You know Samsung bootloader is totally locked down, only the international model allow you to flash custom ROM. KNOX has nothing to do with hearing aid.

Thanks for the advice. I read the article that I link below (same link that I used back in 2011 to decide whether to root my Galaxy Nexus! - decided “NO” then). Seems from the article that if I were going to get another phone that a future version of a Pixel would be my best bet for its future potential modding friendliness. But for now, it seems best just to wait and see how Android Q and MFA turn out - and look forward to further reports from you all. :slightly_smiling_face: BTW, I have a carrier-unlocked Galaxy Note 8 - haven’t check whether AT&T in providing me a prepaid plan SIM card did anything to screw that up.

Don’t know how many times it is necessary to say it. Android Q Beta works on Pixel phones. The original, the Pixel 2 and the Pixel 3. I have a Pixel 2XL and a Pixel 3XL. They both have the Q beta 2 software and stream audio to my OPN 1 hearing aids.
I do not have a Connectclip.
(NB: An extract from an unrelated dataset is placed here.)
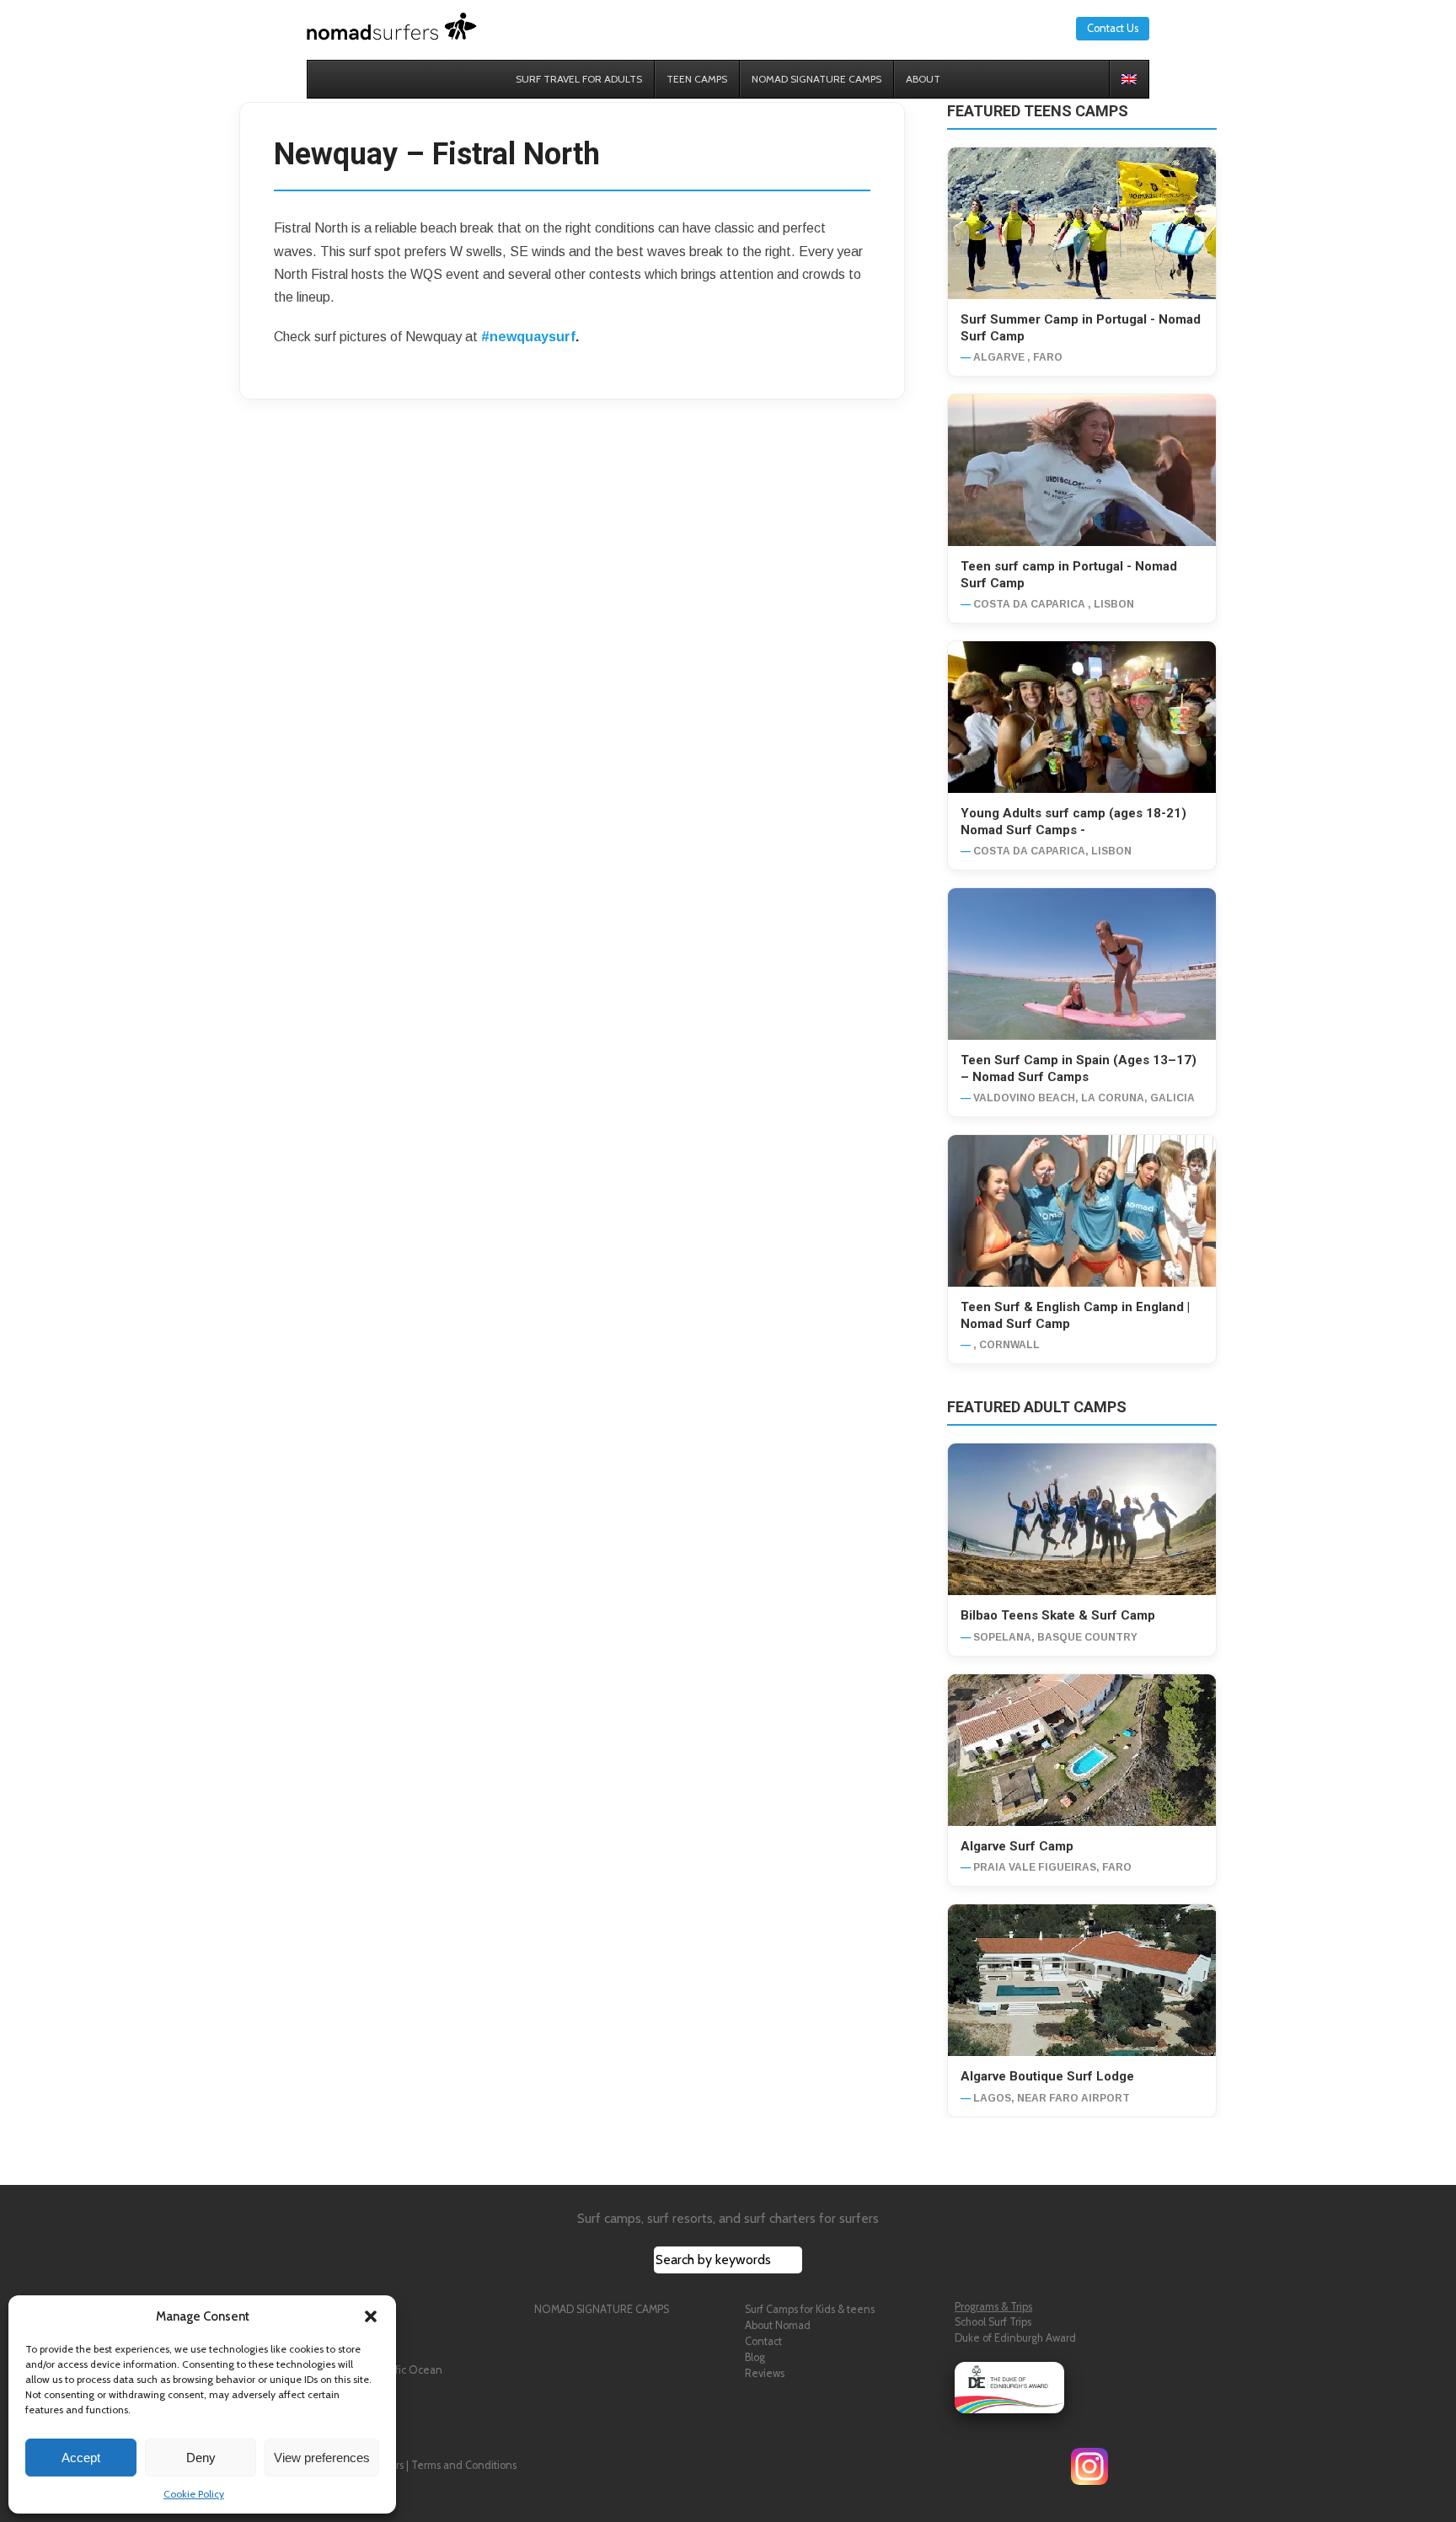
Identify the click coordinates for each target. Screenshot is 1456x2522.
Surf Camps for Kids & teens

My hearing aids are not the latest ones as they are a year old. You say you don’t believe that the OPN family hearing aids can stream using the Android Q Beta software. Do you have a Pixel phone and OPN aids? Have you installed the software and tried it?

The Knox explanation was in reference to the question if you can re-lock the bootloader after it has been unlocked. The question was not in reference to hearing aids!

Yes, you can unlock the bootloader on a Samsung phone, it’s quite simple.
Check here to see how. 2 step process.

https://www.aiseesoft.com/how-to/unlock-bootloader-samsung.html

The statement about being able to install the Q operating system on other brand phones is news for the FUTURE, if your phone is not scheduled to be updated to Q by your carrier. Naturally it requires a system image from Google or another developer to be released. Google has released several images at this time. You are, obviously, not reading all of this thread or not understanding it.